永江:そうですね。県民性もあるかもしれないし、田舎というのもあるかもしれないですが、自分の言葉を出すのが苦手な人が多いと思うんです。そういった人たちに言葉を求めると、やはりどうしても引いてしまうというか。「じゃあ、その人たちは鑑賞ができないのか?」というと、そうではないと思うんです。たとえば、メッセージカードに自分が思ったことを書いて、それを美術館の壁に貼る、みたいな。それに対して学芸員が回答したり、他の人たちが思っていることや、さらに疑問に思うことを投げかける、という感じで、「対話」ではないけれど「言葉のやりとりが恥ずかしい」というところで途切れさせないで、そういう人たちも巻き込んで進むような、鑑賞の手立てみたいなものがないのかな、という気はしますね。
─── なるほど。
永江:小学生とか、早いうちからそういうやりとりに慣れていけば……もしかしたら、言葉で臆することもなく、自分から「こういうふうに思うんだけれども、どうなんだろう?」と伝えられるようになるかもしれない。年配の方でも「見るのは好きなんだけど……」という方には、一言メッセージを書いてもらって壁に貼る。それにコメントが返ってくるとしたら、確認のためにもう一度来てみよう、と思えるかもしれないですよね。そうやっていろんなものの見方が伝わっていくと、「ああ、私と同じような考えの人がいる」「ええ、こんなふうにこの作品を見て思うの?」という意見も出てくるのかもしれない。何かこう、対話型鑑賞っていうのが叫ばれているのもひとつの方向としてあるけど、それとは別に「無対話型鑑賞」みたいなものがあってもおもしろいと思うし、鳥取県民にはそっちの方がウケるかもしれないですね(笑)。
─── そうですね。私は去年、鳥取県立博物館で小学生を対象にした対話型鑑賞のファシリテーターをしたのですが、学年によって「えー恥ずかしいよ」といった返しをされることもあり、生徒の年齢による難しさも感じました。

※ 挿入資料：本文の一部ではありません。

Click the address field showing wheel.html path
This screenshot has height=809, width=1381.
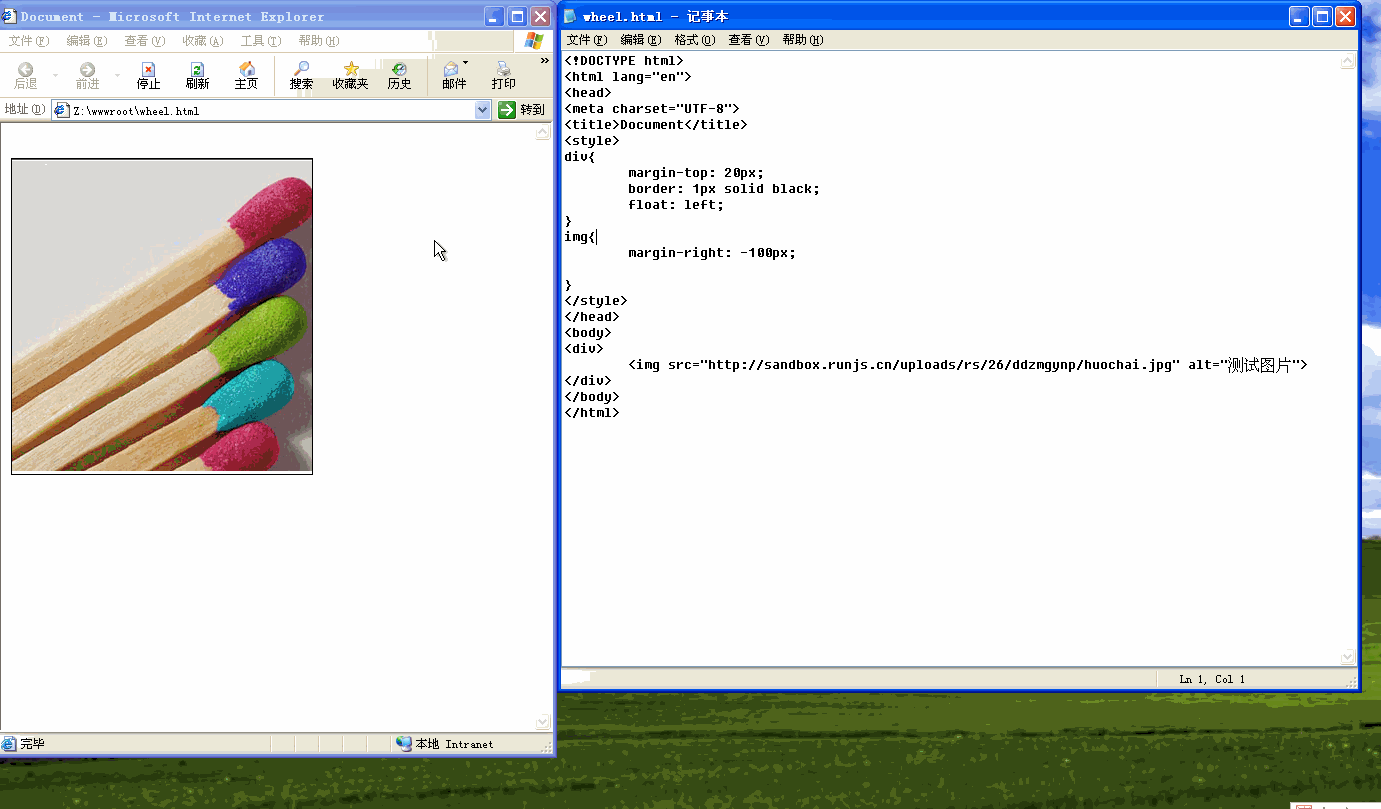(270, 110)
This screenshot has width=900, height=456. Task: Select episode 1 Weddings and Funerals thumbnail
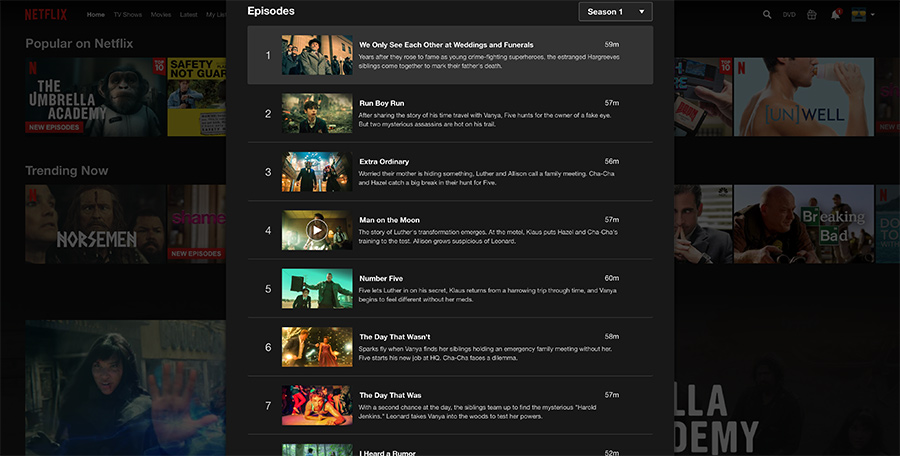coord(317,55)
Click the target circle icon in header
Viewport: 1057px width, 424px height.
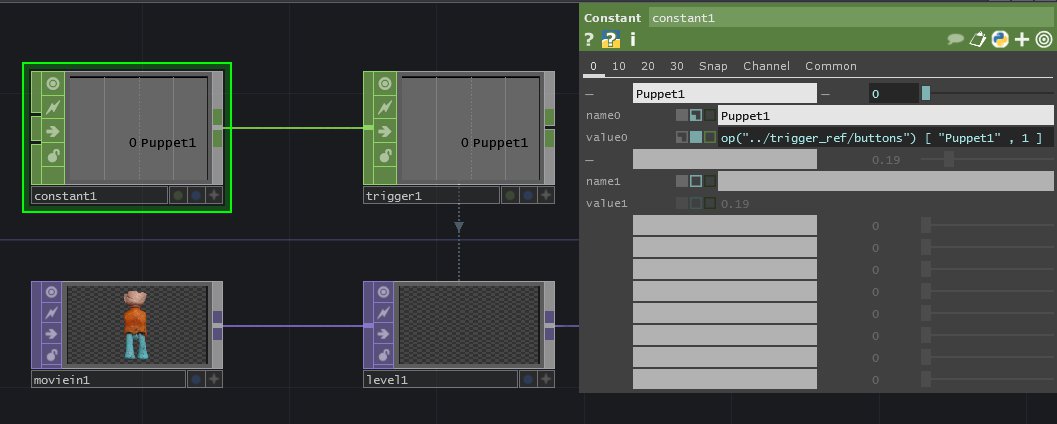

永江:個人的には、子どもたちが本当に作りたいものとか、描きたいものとか、表現したいものがつくれる美術教育ってなんだろうな、と考え続けています。課題とかテーマとか、どうしてもこちらから与えてしまいがちになってしまうので、そこから脱出したいんです。褒められたからそれをつくるのではなくて、誰の真似とか押し付けでもなく、本当にその子がつくりたいものを表現できる美術教育って……どうやったらできるのかな?っていう。新学習指導要領では「主題の生成」[10]がよく謳われているけれど、究極的にそれが本当にうまくいくかどうか。定年まで残り10年ですが、その中でそこは突き詰めなければいけない課題かな、と思っています。